EXCERPTED PASSAGE:
This morning, I signed Sophie out of school for a doctor’s appointment. I’d completely forgotten about it (see Instagram), so we were nearly two hours late, but I’m choosing to dwell on the principle of Better Late Than Never and to thank my stars that Italians aren’t particularly hung up on punctuality anyway. While signing the school release statement, I caught myself wondering for the zillionth time if I’m really qualified to be doing this. Being the grown-up, I mean. I’ve had nine years now to get used to the idea of being a parent, but the range of parenting tasks I feel well and truly qualified to do starts with breastfeeding and ends with changing diapers. Infants are and always have been my homies. But what do I know about raising KIDS? About homework help and birthday parties and PTA meetings? About big-kid insecurities and big-kid friendships and—Lord O’Mercy—big-kid hormones? What in the world do I know about ushering these small humans through the mysterious and noisy process of becoming themselves?
Right now, I’m cobbling together these sentences next to the piano bench while Natalie practices, and it seems unfathomable to me that I’m the one here offering corrections and compliments, promising her that one day she’ll appreciate having had a musical education. Who is this person in my head generating parent-y clichés, and what has she done with the real me, the eleven-year-old me who just knows she’s going to be stuck practicing scales and arpeggios forever?

[Pixel coordinate grounding data]
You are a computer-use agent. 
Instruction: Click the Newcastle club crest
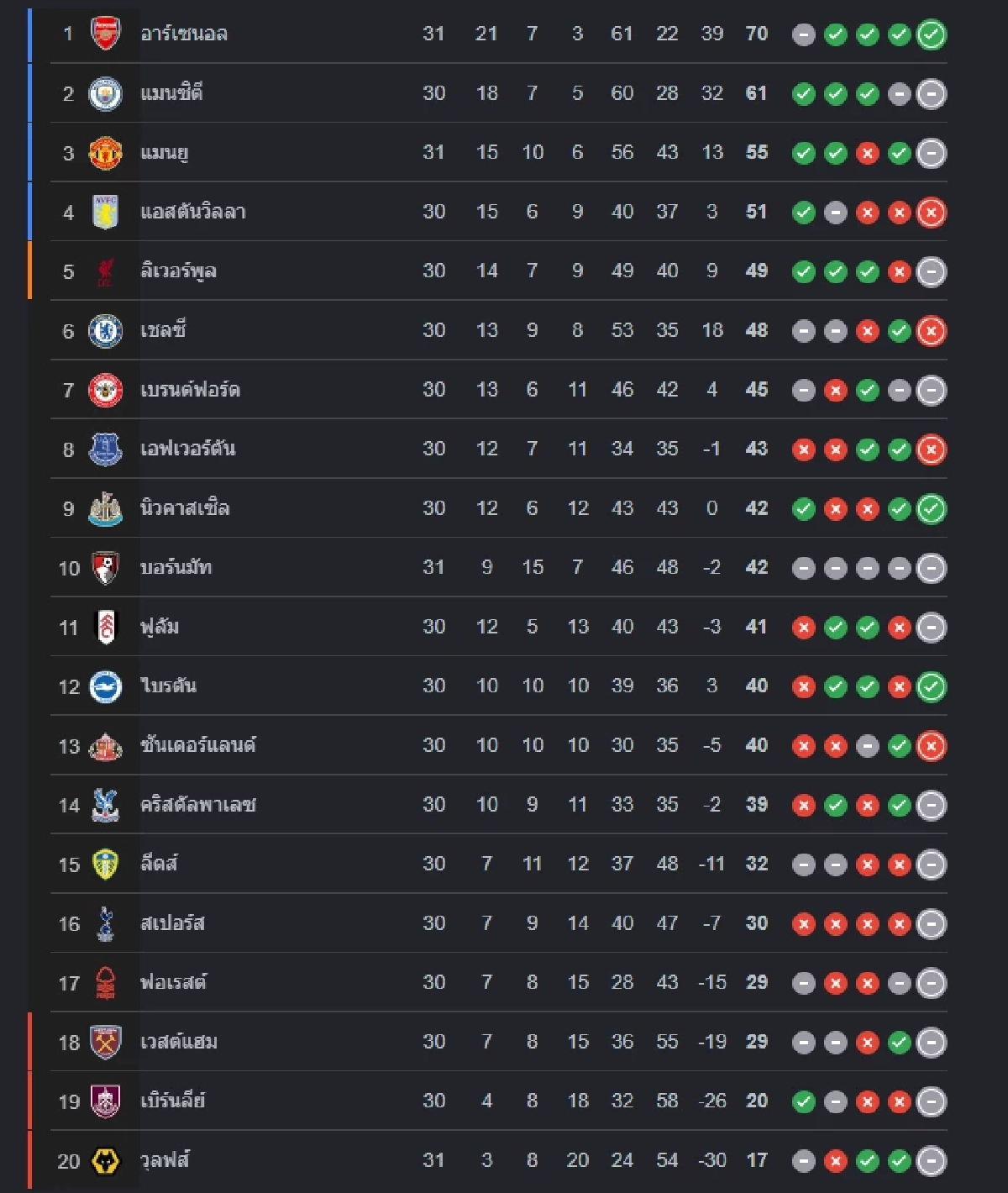pos(105,508)
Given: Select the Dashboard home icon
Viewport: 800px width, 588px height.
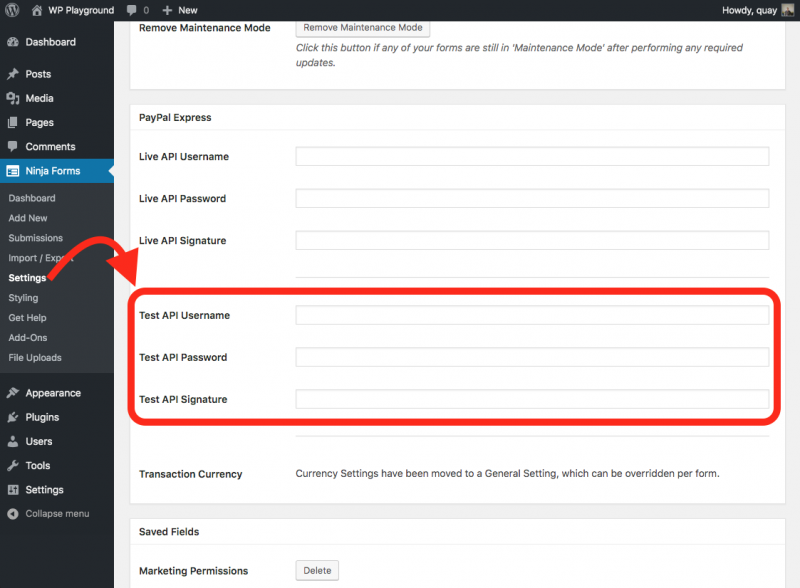Looking at the screenshot, I should click(x=14, y=42).
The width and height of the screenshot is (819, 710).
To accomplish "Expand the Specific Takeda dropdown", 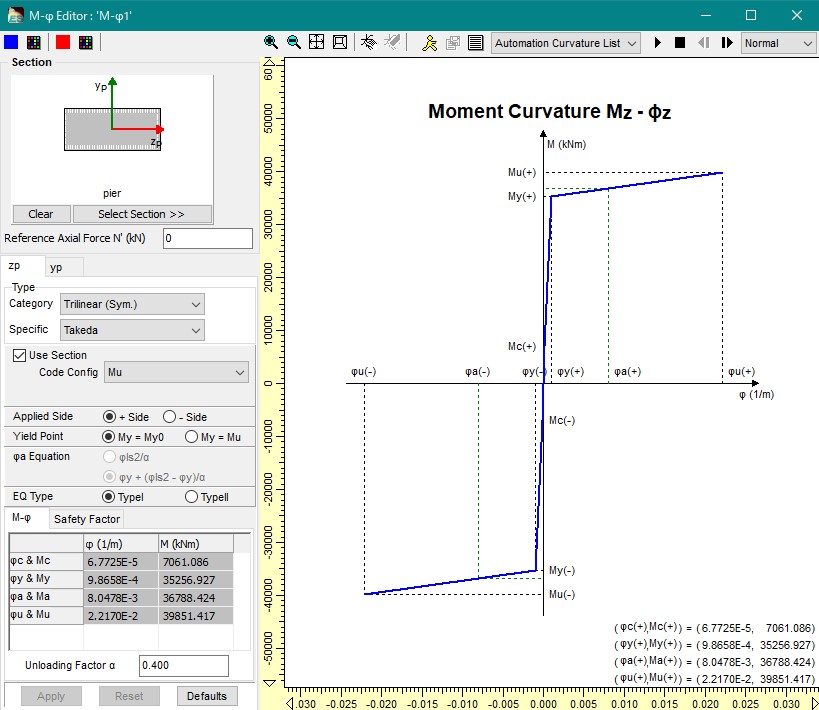I will [132, 330].
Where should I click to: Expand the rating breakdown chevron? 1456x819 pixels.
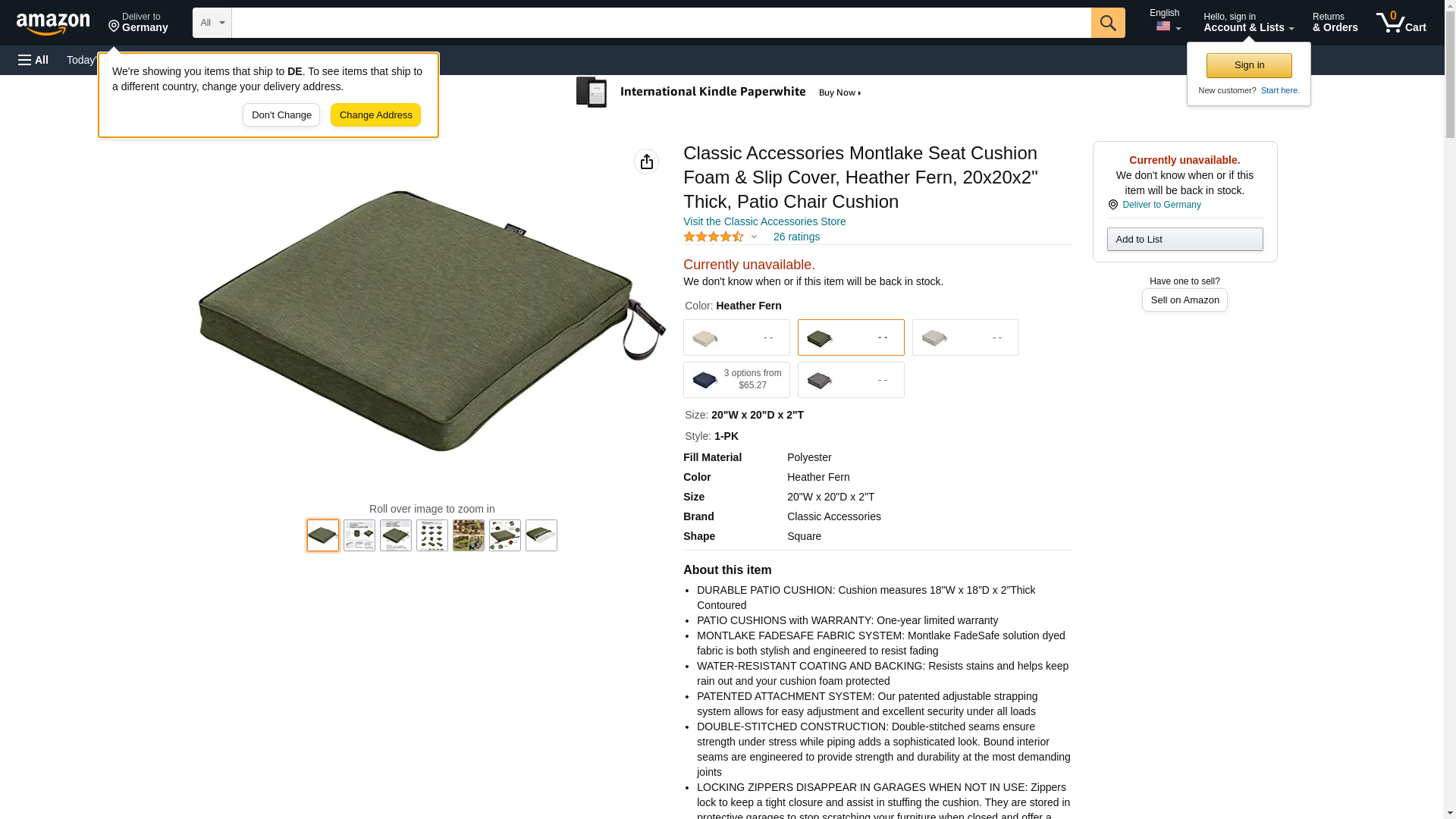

GOAL OF THE EXERCISE: Reproduce verbatim the stretch of the parenting essay from "Right now, I’m" through "and arpeggios forever?".

EXERCISE RESULT:
Right now, I’m cobbling together these sentences next to the piano bench while Natalie practices, and it seems unfathomable to me that I’m the one here offering corrections and compliments, promising her that one day she’ll appreciate having had a musical education. Who is this person in my head generating parent-y clichés, and what has she done with the real me, the eleven-year-old me who just knows she’s going to be stuck practicing scales and arpeggios forever?